**Work item**
Give a count of the lines below that have the string "button" in them, with no other words.

[Saved entries]
++++
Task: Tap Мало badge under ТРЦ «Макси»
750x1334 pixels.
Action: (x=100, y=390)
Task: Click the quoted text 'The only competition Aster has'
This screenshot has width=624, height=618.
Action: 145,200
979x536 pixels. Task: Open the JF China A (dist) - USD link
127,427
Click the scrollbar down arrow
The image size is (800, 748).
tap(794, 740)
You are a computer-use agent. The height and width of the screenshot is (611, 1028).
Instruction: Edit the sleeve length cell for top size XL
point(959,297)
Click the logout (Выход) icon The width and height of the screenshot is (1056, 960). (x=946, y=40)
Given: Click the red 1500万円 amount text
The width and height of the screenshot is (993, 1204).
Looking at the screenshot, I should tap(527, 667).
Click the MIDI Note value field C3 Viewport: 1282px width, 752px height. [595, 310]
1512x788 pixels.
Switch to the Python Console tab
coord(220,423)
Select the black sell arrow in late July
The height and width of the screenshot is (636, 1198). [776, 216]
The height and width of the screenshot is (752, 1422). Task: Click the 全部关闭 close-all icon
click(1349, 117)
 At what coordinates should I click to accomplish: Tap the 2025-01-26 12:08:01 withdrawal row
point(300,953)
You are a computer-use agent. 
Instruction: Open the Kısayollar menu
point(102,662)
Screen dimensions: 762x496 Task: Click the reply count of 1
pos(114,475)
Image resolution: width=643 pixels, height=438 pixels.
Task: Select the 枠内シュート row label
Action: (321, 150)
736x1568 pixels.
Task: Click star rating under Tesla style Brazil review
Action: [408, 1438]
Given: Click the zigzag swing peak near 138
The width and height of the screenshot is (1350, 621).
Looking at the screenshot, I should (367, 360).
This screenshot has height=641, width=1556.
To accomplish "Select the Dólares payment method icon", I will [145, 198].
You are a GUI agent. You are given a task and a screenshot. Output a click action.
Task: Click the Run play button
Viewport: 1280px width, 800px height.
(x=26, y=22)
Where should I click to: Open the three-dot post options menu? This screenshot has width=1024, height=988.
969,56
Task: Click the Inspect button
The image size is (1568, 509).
++++
**Task solution**
2